David Byrne is an avid and longtime urban cyclist, and his career as a musician and artist regularly takes him to different countries, affording him the opportunity to explore some of the world's major cities by bike. "The Bicycle Diaries" collects his thoughts as he cycles through cities as diverse as Columbus, OH; Istanbul; Buenos Aires; Manila; New York; and San Francisco, to name a handful. He takes care to describe cycling culture in each of these places, noting which cities are particularly bike-friendly (Berlin, with its separate traffic lights for cyclists) and which cities' residents regard cyclists as a baffling anomaly (Istanbul, for one).
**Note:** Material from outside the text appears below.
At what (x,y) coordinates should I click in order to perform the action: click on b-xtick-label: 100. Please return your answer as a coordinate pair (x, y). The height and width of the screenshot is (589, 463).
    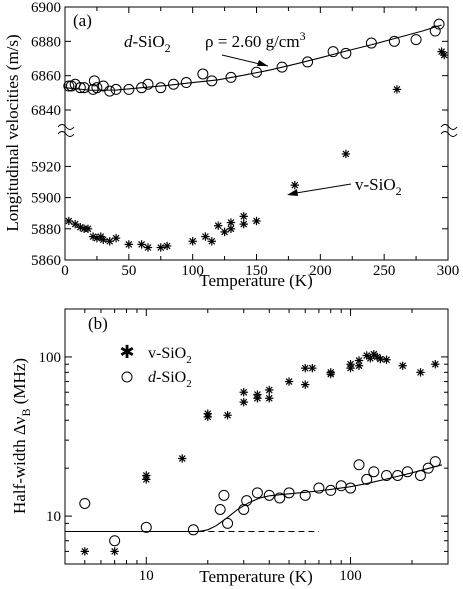
    Looking at the image, I should click on (350, 576).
Byrne's observations and insights into the unique pleasures and pitfalls of urban cycling in each particular city are well worth the read, as are his broader discussions of cycling's social benefits. But what really animates the book are his digressions. Each place conjures a variety of subjects for him to ruminate on: in one deindustrialized American city, he explores the post-modern landscape, where there are "simulated streets" and industrial park landscaping that "refers to" a "memory of landscape," places that are really "places" in quotation marks. Berlin evokes notions of man's domination of nature, as well as collective and individual self-denial. In Manila, Byrne thinks about control, exploitation, and disco; in London, his thoughts turn to William Burroughs' "policeman inside," who permits us to think certain thoughts and forbids us from thinking others.
Skimming the book again in order to write this review, I was struck by how deftly Byrne navigates from subject to subject, and at how casually and informally he investigates them. In addition to everything he has to say about cycling in cities, he intelligently addresses some heavy topics, like colonization, urban decay, the connection between beauty and death, the way architecture can mirror culture, the absence of meaning in life, and the relationship of artists to art, but always in a somewhat disengaged, relaxed style, and usually in just enough depth to pique the reader's interest before hopping to another engaging topic. It's a delightful stylistic device, this restlessness, because it is reminiscent of the many fleeting impressions one gets while biking. His stripped-down, conversational tone belies the gravity of some of his subject matter, and gives the book a breezy feel: he's rarely moralizing, and never establishing and defending a thesis -- just asking interesting questions (and occasionally offering tentative answers).